How and if Cross-Validation makes sense in the case of Random Forests is controversial. I guess this is because there's no blue-print on how to use CV in the case of Random Forests.
If we stick to what Breiman says:
In random forests, there is no need for cross-validation or a separate
test set to get an unbiased estimate of the test set error. It is
estimated internally, during the run, as follows:
Each tree is constructed using a different bootstrap sample from the
original data. About one-third of the cases are left out of the
bootstrap sample and not used in the construction of the kth tree.
Put each case left out in the construction of the kth tree down the
kth tree to get a classification. In this way, a test set
classification is obtained for each case in about one-third of the
trees. At the end of the run, take j to be the class that got most of
the votes every time case n was oob. The proportion of times that j is
not equal to the true class of n averaged over all cases is the oob
error estimate. This has proven to be unbiased in many tests.

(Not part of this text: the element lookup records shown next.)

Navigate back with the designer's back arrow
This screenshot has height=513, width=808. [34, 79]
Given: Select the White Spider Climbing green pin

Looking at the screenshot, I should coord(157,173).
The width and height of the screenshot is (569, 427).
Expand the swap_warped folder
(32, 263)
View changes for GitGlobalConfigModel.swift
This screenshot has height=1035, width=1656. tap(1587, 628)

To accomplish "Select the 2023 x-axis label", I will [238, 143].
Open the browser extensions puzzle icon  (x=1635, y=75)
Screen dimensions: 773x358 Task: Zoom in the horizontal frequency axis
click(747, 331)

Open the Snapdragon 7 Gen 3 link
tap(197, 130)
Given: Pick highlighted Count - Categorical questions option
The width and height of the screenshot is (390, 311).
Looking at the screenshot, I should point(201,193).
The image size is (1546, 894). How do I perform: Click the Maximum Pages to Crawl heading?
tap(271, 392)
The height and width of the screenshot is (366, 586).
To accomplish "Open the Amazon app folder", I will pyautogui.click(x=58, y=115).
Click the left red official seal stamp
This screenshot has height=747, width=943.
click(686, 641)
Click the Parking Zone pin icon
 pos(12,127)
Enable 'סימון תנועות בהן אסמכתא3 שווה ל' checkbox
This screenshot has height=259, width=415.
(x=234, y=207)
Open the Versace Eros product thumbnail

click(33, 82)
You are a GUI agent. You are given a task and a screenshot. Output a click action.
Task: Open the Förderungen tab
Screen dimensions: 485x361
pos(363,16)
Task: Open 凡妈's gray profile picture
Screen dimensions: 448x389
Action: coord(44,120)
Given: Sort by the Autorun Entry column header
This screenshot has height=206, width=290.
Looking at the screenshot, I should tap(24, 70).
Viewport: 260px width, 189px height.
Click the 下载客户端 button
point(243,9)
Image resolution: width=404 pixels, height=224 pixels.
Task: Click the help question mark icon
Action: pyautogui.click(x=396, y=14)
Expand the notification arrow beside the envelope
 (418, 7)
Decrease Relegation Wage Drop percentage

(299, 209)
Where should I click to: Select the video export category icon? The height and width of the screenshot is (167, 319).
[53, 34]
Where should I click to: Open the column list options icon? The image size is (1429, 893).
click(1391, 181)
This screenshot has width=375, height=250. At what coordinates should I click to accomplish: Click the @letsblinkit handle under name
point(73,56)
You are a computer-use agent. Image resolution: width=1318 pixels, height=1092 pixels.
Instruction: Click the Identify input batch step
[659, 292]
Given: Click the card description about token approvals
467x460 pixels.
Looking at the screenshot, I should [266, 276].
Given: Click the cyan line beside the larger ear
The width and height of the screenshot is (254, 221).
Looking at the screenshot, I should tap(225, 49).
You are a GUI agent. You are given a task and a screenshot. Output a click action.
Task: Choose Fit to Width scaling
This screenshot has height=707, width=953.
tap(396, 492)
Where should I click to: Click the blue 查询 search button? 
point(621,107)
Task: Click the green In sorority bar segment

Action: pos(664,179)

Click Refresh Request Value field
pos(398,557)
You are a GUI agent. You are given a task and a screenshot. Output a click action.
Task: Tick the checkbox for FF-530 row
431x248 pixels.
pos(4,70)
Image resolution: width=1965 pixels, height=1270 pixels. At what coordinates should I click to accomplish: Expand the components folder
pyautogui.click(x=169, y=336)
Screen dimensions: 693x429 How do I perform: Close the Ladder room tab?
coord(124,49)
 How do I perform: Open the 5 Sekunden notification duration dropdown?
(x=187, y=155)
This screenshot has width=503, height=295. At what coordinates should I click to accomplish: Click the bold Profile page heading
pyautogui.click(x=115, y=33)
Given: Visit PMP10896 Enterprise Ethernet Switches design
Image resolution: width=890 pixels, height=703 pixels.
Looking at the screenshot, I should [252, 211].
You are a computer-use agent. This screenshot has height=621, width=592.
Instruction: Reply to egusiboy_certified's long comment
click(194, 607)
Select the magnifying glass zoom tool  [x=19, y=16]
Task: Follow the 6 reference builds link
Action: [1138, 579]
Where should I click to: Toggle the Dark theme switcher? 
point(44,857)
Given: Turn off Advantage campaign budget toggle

However, CV might make sense if we apply CV to random forests with the goal of tuning some parameters.
That said, regarding your specific question:
The test results I obtain are quite satisfying but validation on
training set brings even better scores which surprises me as I
expected both training and test scores to be rather similar.
I believe that, although similar in principle, there is no guarantee that the out-of-bag error estimate provided by the random forest would be arbitrary close to a k-fold CV estimate. In other words, what we have here are two estimators of the generalization error that are affected by a bias and a variance; and that bias might be different. The convergence would depend, among other things, on the choice of k. In the estimation of the generalization error, large k mean less (pessimistic) bias. Here we see that the OOB error is roughly equivalent to two-fold cross validation.
If we opt for the validation set approach, where you simply split the data in two chunks (one for training and one for validation) and you train the model once on the test set and then test it once on your hold-out set, you will stress the variability of your generalization error estimation (you have only one shot, you're not averaging out CV experiments). In the validation set approach:
the validation estimate of the test error rate can be highly variable, depending on precisely which observations are included in
the training set and which observations are included in the validation
set (source)
and
In the validation approach, only a subset of the observations—those
that are included in the training set rather than in the validation
set—are used to fit the model. Since statistical methods tend to
perform worse when trained on fewer observations, this suggests that
the validation set error rate may tend to overestimate the test error
rate for the model fit on the entire data set (source)
All this about the Random Forest. In your example you use ExtraTrees. I think that all we said about random forests holds for ExtraTrees iff in their implementation they bootstrap the data the same way Random Forest do.
... Because the splits are selected even more randomly than for
regular RF, bootstrap is not needed as much to decorrelate trees. (source)
In sklearn, as you correctly do, the bootstrap
parameter need to be explicitly set to True
hence, I have nothing to add regarding your configuration setting.
bottom line: there is inherent variability in the estimation of the performance of an algorithm. Is the difference in the oob and test set scores an issue? Possibly.
I am not yet able to interpret in detail the report you have produced. I would try the following experiments:
- run the extra-tree on the full dataset
- otherwise, rather than having one test set score, run a k-fold cross validation. Let's check the distribution of the generalization error
Alongside visual inspection, the two strategies about might help identify the potential impact of outliers.